Fix a hang in JobSystem

The hang was caused by a subtle race. When a job is completed, its thread must signal all the threads that might be waiting on this job. The signaling code was attempting to signal only the minimum number of threads -- this was important especially in the case where no threads were waiting, then the call to notify() could be avoided. Unfortunately, for performance reasons we're not calling notify() with the condition lock held, this meant that between the time the number of waiting threads was latched and the time of the notify() call, more threads could enter their condition variable wait(), and it would then be possible for these threads to wake up, instead of the thread we were trying to wake up (the one waiting on the job).

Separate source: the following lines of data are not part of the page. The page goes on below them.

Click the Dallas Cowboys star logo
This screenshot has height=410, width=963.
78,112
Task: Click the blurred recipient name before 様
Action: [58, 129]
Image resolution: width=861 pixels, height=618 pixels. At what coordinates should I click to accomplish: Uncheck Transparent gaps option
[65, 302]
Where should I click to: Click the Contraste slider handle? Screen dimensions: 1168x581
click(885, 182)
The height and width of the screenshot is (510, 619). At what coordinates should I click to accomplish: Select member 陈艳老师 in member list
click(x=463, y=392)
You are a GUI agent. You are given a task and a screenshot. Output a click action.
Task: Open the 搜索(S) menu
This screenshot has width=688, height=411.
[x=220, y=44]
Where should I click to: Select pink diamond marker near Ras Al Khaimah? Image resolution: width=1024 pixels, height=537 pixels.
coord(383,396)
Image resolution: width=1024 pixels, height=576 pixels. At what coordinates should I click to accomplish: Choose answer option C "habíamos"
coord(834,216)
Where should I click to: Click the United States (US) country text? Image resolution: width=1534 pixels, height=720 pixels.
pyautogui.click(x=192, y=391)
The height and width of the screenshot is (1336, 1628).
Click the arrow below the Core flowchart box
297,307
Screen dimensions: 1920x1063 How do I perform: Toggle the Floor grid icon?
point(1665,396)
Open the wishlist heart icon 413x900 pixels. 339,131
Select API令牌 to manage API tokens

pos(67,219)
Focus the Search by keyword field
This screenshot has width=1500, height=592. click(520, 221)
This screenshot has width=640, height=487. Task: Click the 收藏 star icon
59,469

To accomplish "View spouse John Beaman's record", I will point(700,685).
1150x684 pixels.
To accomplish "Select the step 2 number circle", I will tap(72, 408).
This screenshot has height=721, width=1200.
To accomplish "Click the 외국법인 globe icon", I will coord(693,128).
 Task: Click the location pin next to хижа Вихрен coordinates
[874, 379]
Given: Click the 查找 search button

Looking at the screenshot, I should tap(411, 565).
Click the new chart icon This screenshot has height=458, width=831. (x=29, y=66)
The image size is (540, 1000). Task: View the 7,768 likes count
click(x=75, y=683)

It would then get stuck forever. This bug was introduced in 2df639133b Also add some debugging code for this kind of failure (disabled)
2021-03-12 11:47:10 -08:00
parent 24121a4734
commit e8b16d600e
2 changed files with 45 additions and 9 deletions
--- a/libs/utils/src/JobSystem.cpp
+++ b/libs/utils/src/JobSystem.cpp
@@ -21,6 +21,9 @@
 // when SYSTRACE_TAG_JOBSYSTEM is used, enables even heavier systraces
 #define HEAVY_SYSTRACE  0

+// enable for catching hangs waiting on a job to finish
+static constexpr bool DEBUG_FINISH_HANGS = false;
+
 #include <utils/JobSystem.h>

 #include <cmath>
@@ -208,18 +211,50 @@ inline bool JobSystem::hasJobCompleted(JobSystem::Job const* job) noexcept {
    return job->runningJobCount.load(std::memory_order_relaxed) <= 0;
 }

-void JobSystem::wait(std::unique_lock<Mutex>& lock) noexcept {
-    ++mWaiterCount;
-    mWaiterCondition.wait(lock);
-    --mWaiterCount;
+void JobSystem::wait(std::unique_lock<Mutex>& lock, Job* job) noexcept {
+    if constexpr (!DEBUG_FINISH_HANGS) {
+        mWaiterCondition.wait(lock);
+    } else {
+        do {
+            // we use a pretty long timeout (4s) so we're very confident that the system is hung
+            // and nothing else is happening.
+            std::cv_status status = mWaiterCondition.wait_for(lock,
+                    std::chrono::milliseconds(4000));
+            if (status == std::cv_status::no_timeout) {
+                break;
+            }
+
+            // hang debugging...
+
+            // we check of we had active jobs or if the job we're waiting on had completed already.
+            // there is the possibility of a race condition, but our long timeout gives us some
+            // confidence that we're in an incorrect state.
+
+            auto id = getState().id;
+            auto activeJobs = mActiveJobs.load();
+
+            if (job) {
+                auto runningJobCount = job->runningJobCount.load();
+                ASSERT_POSTCONDITION(runningJobCount > 0,
+                        "JobSystem(%p, %d): waiting while job %p has completed and %d jobs are active!",
+                        this, id, job, activeJobs);
+            }
+
+            ASSERT_POSTCONDITION(activeJobs <= 0,
+                    "JobSystem(%p, %d): waiting while %d jobs are active!",
+                    this, id, activeJobs);
+
+        } while (true);
+    }
 }

 void JobSystem::wake() noexcept {
    Mutex& lock = mWaiterLock;
    lock.lock();
-    const uint32_t waiterCount = mWaiterCount;
+    // this empty critical section is needed -- it guarantees that notifiy_all() happens
+    // after the condition variables are set.
    lock.unlock();
-    mWaiterCondition.notify_n(waiterCount);
+    mWaiterCondition.notify_all();
 }

 inline JobSystem::ThreadState& JobSystem::getState() noexcept {
@@ -279,6 +314,8 @@ bool JobSystem::execute(JobSystem::ThreadState& state) noexcept {
    }

    if (job) {
+        assert(job->runningJobCount.load(std::memory_order_relaxed) >= 1);
+
        UTILS_UNUSED_IN_RELEASE
        uint32_t activeJobs = mActiveJobs.fetch_sub(1, std::memory_order_relaxed);
        assert(activeJobs); // whoops, we were already at 0
@@ -453,7 +490,7 @@ void JobSystem::waitAndRelease(Job*& job) noexcept {

            std::unique_lock<Mutex> lock(mWaiterLock);
            if (!hasJobCompleted(job) && !hasActiveJobs() && !exitRequested()) {
-                wait(lock);
+                wait(lock, job);
            }
        }
    } while (!hasJobCompleted(job) && !exitRequested());